According to Yates, that best-ever result and almost-podium in 2023 was not a sign to consider the Tour ticked off and return to the Giro or the Vuelta, where he is a former winner, but rather an indication that he still has more to give in France.

“I was so close,” he said of the 2023 Tour. “It depends how you look at it: it was a great success - I did a really good ride, the numbers were huge, but I was also so close to being even better. I was second on two stages and relatively close to the podium as well. So it could have been more of a success, but that keeps me hungry and I want to go back and do better than last year.”

He may be in the later years of his career, but the motivation or commitment doesn’t seem to be waning for Yates, and the chance of finishing top three in the Tour de France also offers the possibility of a very special achievement and an extra accolade in the history books.

“If I manage to pull that off, get a podium at the Tour, then I'll have podiumed in every Grand Tour,” he pointed out. “There's not many riders in the peloton who can say that. It's really motivating to try and do that. I had only two bad, or relatively bad, days at the Tour last year, which is also pretty good for me, and I managed them well when it did happen. So I'm just really trying to improve and keep going with what I was doing there, and hopefully I can go one better.”

Taking on the super teams

Even if Yates arrives to the Tour in top form as he’s hoping to, there’s still a lot standing in between him and the podium, not just a tough course but some very tough opposition too. Jayco AlUla in all their guises have never really been a big GC team, but that gap to the top is getting even bigger as teams like Visma-Lease a Bike and UAE Team Emirates build stronger and stronger stage racing squads.

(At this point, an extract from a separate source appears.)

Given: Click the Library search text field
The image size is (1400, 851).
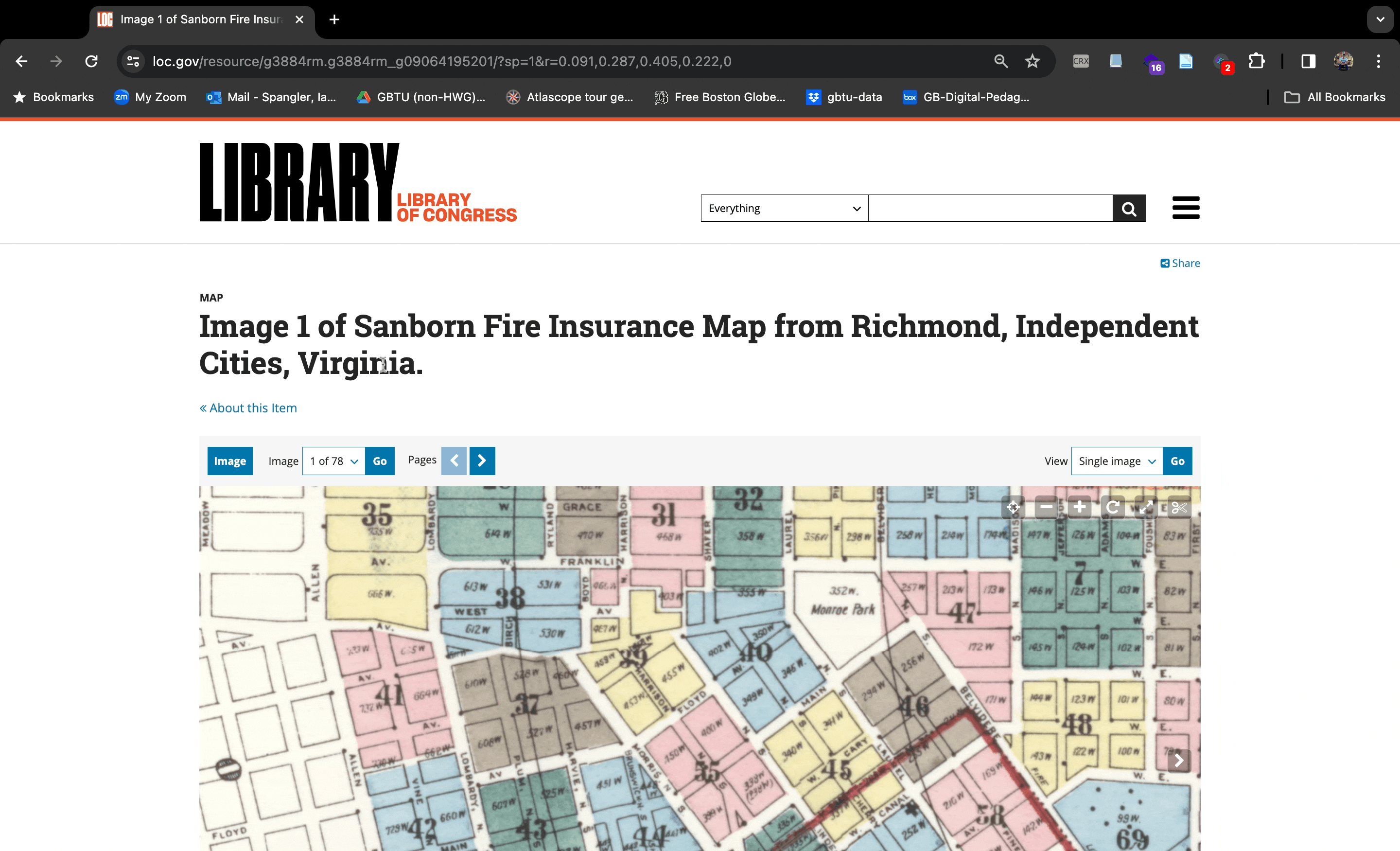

Read more: Cian Uijtdebroeks unveiled as a Visma-Lease a Bike rider at team presentation

“You have to in a way,” Yates said when asked if the team sees themselves as underdogs. “And not even just in the big races, you go to any smaller race now and these super teams field a team that could win stages in Grand Tours, podium in Grand Tours, and that's just a really small race that's not really important.

“It's getting harder and harder to be competitive in those races and to give opportunities to younger guys too. When I was younger I also had a lot of opportunities in these smaller races, to be the leader and to learn how to do that, but when you come up against these strong teams who can dominate the race and throw five or six guys to the front, it becomes more and more difficult.”

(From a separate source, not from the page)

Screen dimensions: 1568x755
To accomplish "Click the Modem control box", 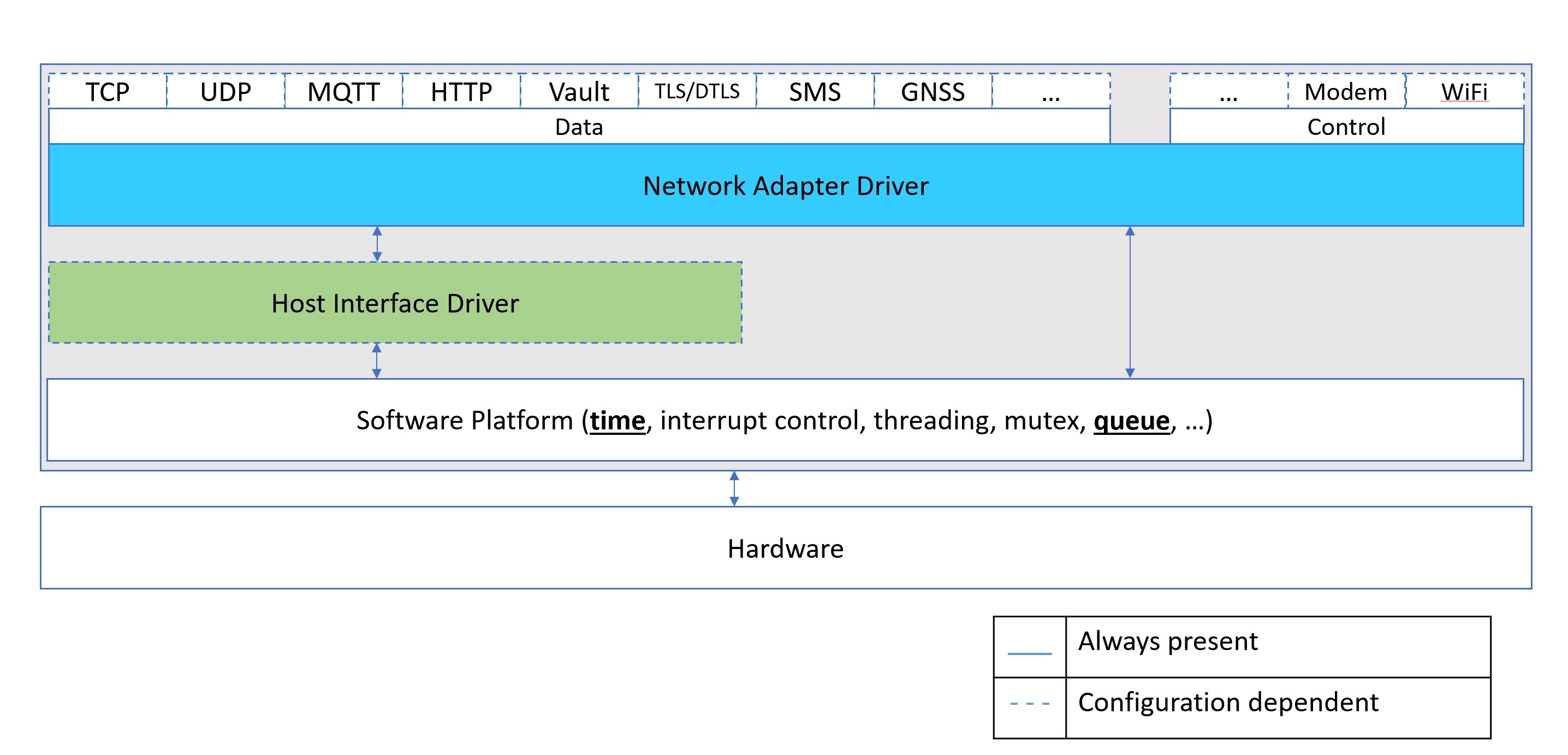I will [1346, 92].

In 2023 Yates proved that he was one of the riders who could challenge those big teams, finishing as the best non-Jumbo-Visma or UAE rider at the Tour de France, but he’s not taking that as a given going into 2024.

“There are quite a lot of guys who are around that mark, and a lot of things have to fall in place for that to happen,” he said. “But like I said, I'm hungry still. I'm relatively old now, I've been with this team for 10 years, so I've been around a long time now in terms of cycling, but I'm still hungry to do more and to improve myself and to do better. I want to try and take it to these super teams if I can, but like I say, it is very difficult to pull that off.”

Read more: Adam Yates: UAE Team Emirates' Tour de France team will be a bit of a challenge

In the face of these super teams who are harnessing technology, nutrition and strategy like never before, and the top riders are getting younger and younger, it would be easy for older riders like Yates to watch the sport move away from them. It’s clear from his continually strong performances, however, that that isn’t how Yates sees it.

“The sport's changing. There's so much innovation. When I turned professional, nobody wore a skinsuit [in road races], nutrition was not a thing, bikes had rim brakes, you name it - it was a different sport. I turned pro when I was 21, and now guys are turning pro when they're 17. It just shows you the difference. You have to keep adapting, keep learning, keep pushing forward, innovating, and that's what we're trying to do every year.

“The sport is changing and it's really improved, it's getting faster and harder every year and you can't be left behind.”